In summary, the Court held as follows:

  • The Diocese’s Section 1983 claims against the Consultant Defendants were dismissed pursuant to Rule 12(b)(6) for lack of subject matter jurisdiction.  The Court reasoned that “in order to maintain a Section 1983 claim, ‘a plaintiff must establish a deprivation of constitutional rights ‘under color of law.”” (citations omitted) Roman Catholic at 4.  However, in this case, and in similar 2nd Circuit cases, the consultants merely provided advice to aid the Village and did not engage in “State action” for proposes of Section 1983 liability.  Id.
  • The Diocese’s RLUIPA Claims against the Consultant Defendants were also dismissed, for the same reasons that the Section 1983 claims were dismissed, i.e., the Consultant Defendants were not a “person acting under color of State law[.]“
  • The Diocese’s Section 1983 and RLUIPA claims against the Village Defendants for all pre-2002 conduct are barred by the Statute of Limitations as such claims did not constitute continuing violations.  However, the Diocese’s Section 1983 and RLUPIA claims against the Village Defendants based on the constitutionality of the 2001 Act were not barred by the statute of limitations, because to the extent that the statute is allegedly unconstitutional, it could constitute a continuing invasion of the Diocese’s property rights.
  • The Diocese’s Section 1983 and RLUIPA Claims based on SEQRA against the Village Defendants were dismissed.  In reaching this holding, the Court analyzed the ripeness of the Diocese’s claims based on the Williamson ripeness test, which requires that the plaintiff has to show “that prior to commencing its suit, it ‘obtain[ed] a final, definitive position as to how it could use the property from the entity charged with implementing the zoning regulations.’”  Roman Catholic at 15, citing Williamson County Regional Planning Commission v. Hamilton Bank, 473 U.S. 172 at 186 (1985) (change in original).  In addition, the Court reviewed the ripeness of the Diocese’s claims under the futility exception, which is an exception to the ripeness doctrine that “does not require litigants to engage in futile gestures. . .” Roman Catholic at 16.  Analyzing the Diocese’s claim under these two doctrines, the Court found that with respect to the Diocese’s equal protection claims, it was undisputed that the Board had not yet made a final determination in the SEQRA process, and that the fact that the Board did not act on the application between July 2009 and November 2009 did not “indicate that the Board ‘dug in its heels and made clear that [the Diocese's] application[] [would] be denied[,]‘” thus, establishing that the futility exception applied (citations omitted).  Id. With respect to the ripeness of the Diocese’s First Amendment and RLUIPA Claims, the Williamson inquiry is slightly different, as the Court must “follow the guideposts outlined in Dougherty [v. Town of North Hempstead Bd. of Zoning Appeals, 282 F.3d 83 (2d Cir.2002)].”   Under Dougherty a plaintiff’s claim will be ripe if “he can show that he has suffered an ‘immediate injury’ and that his ‘pursuit of a further administrative would do nothing further to define his injury.’”  Roman Catholic at 16, quoting Dougherty at 90.  Based on Dougherty, the Court found that the Diocese’s complaint did not allege any “immediate injury”, and that the pursuit of further administrative remedies, including appeal to the zoning board, would further define the Diocese’s alleged injuries.
  • The Diocese’s Section 1985 Claims were dismissed, based on the Court’s dismissal of the Section 1983 Claims, because “[a]bsent a valid predicate violation of Section 1983, [a] [p]laintiff cannot pursue a Section 1985(3) claim based upon the same constitutional violation.”  Roman Catholic at 21.  Likewise, the Diocese’s Section 1986 Claims were dismissed because they cannot exist without an underlying 1985 Claim.

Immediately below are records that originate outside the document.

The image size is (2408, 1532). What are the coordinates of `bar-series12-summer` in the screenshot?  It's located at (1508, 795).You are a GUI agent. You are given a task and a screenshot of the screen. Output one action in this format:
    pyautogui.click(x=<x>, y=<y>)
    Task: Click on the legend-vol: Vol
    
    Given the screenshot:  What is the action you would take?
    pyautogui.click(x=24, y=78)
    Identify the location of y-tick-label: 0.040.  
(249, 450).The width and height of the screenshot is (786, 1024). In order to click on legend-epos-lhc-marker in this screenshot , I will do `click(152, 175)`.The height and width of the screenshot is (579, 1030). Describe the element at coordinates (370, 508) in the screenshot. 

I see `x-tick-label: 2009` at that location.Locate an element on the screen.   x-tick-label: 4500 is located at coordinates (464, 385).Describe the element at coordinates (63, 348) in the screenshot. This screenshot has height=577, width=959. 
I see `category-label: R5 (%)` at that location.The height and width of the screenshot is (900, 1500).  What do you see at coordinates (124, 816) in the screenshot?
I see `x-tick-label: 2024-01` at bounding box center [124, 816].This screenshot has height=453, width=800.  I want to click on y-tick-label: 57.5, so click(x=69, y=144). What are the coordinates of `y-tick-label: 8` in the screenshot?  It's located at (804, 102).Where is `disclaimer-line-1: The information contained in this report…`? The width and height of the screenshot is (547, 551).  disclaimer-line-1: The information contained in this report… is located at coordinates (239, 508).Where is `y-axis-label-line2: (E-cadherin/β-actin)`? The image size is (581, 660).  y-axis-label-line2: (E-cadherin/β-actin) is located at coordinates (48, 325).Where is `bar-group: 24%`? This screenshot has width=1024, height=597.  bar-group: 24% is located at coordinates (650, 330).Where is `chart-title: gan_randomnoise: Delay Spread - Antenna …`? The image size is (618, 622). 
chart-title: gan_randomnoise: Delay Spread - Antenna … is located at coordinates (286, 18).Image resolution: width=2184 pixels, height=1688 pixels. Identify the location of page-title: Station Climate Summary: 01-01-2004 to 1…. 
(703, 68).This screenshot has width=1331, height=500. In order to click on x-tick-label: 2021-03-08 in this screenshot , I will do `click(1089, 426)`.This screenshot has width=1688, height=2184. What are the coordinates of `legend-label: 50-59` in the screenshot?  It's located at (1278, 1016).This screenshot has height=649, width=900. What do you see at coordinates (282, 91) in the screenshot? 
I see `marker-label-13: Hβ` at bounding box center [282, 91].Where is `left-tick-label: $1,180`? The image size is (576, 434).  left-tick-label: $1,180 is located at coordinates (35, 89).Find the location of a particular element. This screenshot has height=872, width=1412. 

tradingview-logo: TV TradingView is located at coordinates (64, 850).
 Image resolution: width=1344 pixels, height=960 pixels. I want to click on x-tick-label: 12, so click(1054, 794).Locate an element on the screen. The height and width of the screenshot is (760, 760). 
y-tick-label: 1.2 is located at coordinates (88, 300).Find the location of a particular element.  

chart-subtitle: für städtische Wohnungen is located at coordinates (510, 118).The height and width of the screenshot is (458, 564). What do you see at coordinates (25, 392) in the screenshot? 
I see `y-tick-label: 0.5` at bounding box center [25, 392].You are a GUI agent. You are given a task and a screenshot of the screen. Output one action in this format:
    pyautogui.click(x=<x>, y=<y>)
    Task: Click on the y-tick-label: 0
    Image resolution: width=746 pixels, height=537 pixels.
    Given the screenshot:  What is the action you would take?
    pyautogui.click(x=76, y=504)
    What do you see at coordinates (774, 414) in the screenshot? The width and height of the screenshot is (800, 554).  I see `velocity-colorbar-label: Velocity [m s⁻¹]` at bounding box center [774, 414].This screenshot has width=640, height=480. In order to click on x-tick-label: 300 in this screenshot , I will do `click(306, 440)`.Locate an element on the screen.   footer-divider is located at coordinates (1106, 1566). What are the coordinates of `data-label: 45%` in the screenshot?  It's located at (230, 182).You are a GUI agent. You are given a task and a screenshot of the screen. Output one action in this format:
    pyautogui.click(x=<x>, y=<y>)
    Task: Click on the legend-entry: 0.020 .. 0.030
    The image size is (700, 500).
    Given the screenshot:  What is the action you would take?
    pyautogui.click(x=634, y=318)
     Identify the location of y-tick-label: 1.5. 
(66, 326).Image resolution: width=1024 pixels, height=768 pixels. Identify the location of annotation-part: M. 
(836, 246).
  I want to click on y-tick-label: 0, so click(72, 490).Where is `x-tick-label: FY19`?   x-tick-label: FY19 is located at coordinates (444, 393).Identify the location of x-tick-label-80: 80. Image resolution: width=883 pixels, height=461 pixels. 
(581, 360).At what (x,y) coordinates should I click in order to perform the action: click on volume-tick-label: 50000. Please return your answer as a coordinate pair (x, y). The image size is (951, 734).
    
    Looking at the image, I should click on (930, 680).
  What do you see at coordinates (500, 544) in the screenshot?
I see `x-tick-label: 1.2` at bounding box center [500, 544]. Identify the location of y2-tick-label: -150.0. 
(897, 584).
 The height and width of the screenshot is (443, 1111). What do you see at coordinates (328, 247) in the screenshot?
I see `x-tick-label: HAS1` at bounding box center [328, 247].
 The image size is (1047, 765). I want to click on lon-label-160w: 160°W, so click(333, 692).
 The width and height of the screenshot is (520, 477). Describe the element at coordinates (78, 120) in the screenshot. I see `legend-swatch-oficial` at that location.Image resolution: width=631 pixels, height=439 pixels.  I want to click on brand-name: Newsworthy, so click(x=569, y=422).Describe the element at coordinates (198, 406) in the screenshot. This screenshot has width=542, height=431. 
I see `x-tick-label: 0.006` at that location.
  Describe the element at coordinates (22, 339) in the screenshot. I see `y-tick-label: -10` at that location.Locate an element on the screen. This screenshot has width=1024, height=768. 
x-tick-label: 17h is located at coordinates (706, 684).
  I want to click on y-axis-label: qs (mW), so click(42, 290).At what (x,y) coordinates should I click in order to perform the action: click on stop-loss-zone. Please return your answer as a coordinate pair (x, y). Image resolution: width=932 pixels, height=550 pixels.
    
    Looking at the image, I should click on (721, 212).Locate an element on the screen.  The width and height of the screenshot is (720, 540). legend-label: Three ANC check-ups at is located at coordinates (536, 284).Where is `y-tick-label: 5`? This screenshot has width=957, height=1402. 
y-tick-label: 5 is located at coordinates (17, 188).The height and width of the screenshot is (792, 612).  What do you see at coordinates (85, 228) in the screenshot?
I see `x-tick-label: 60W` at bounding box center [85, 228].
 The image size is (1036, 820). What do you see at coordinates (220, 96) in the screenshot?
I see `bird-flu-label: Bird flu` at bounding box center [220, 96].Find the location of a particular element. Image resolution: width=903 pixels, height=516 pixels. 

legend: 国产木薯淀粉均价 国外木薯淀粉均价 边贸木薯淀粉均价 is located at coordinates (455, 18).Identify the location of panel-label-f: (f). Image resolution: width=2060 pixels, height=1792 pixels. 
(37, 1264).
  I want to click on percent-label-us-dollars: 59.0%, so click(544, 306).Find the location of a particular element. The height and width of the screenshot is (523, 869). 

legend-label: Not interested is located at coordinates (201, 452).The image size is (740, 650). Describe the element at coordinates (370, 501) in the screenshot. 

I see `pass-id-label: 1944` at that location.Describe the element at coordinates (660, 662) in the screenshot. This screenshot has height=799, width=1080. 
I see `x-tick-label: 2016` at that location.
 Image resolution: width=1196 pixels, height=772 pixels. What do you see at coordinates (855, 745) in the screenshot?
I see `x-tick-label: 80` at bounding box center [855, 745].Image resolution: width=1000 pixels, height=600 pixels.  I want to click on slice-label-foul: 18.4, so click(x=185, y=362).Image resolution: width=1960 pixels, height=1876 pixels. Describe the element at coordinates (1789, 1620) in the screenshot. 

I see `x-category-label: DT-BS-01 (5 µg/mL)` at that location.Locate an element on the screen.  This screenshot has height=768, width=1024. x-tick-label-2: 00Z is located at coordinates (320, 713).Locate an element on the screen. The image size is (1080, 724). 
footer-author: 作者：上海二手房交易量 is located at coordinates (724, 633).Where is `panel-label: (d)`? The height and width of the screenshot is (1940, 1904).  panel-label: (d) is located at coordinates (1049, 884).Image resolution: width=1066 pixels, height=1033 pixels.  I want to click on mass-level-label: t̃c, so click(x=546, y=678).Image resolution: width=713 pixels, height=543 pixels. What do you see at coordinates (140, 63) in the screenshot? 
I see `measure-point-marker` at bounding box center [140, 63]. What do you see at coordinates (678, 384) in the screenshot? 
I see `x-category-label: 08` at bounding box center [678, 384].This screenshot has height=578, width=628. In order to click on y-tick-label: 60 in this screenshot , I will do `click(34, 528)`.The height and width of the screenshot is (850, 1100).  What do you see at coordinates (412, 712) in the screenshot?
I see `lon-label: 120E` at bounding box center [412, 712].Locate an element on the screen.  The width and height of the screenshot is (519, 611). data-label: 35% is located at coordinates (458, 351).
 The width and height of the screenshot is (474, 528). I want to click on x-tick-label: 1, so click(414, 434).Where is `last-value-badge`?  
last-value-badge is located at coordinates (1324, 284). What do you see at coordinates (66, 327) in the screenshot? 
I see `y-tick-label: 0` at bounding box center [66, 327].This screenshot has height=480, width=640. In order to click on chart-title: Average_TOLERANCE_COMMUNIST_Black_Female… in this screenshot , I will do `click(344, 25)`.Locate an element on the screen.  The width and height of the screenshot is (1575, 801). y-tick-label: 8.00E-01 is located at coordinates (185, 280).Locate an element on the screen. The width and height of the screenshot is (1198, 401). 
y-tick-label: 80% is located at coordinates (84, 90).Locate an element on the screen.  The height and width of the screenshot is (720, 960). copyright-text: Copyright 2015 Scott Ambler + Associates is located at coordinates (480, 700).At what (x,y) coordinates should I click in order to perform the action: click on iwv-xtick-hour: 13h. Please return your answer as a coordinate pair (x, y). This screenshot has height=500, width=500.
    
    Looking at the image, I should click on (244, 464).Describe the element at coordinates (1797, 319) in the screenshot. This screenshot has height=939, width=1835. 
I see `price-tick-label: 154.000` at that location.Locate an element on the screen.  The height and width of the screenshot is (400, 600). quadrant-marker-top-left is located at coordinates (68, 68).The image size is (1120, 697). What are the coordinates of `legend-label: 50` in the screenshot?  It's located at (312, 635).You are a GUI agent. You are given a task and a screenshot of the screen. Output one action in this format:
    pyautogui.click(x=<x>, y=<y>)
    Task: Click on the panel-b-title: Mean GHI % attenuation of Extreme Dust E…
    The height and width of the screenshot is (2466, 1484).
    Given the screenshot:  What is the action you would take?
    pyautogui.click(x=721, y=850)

Roman Catholic Diocese of Rockville Centre, New York v. Incorporated Village of Old Westbury, 2011 WL 666252 (E.D.N.Y.)

Kenneth Auerbach, Esq., a partner at Sahn Ward Coschignano & Baker, PLLC, is the Village Attorney for the Village of Old Westbury.  Mr. Auerbach represented the Village in the New York State Supreme Court Action and was an integral part of the Village’s defense of this latest lawsuit that the Diocese commenced in Federal District Court.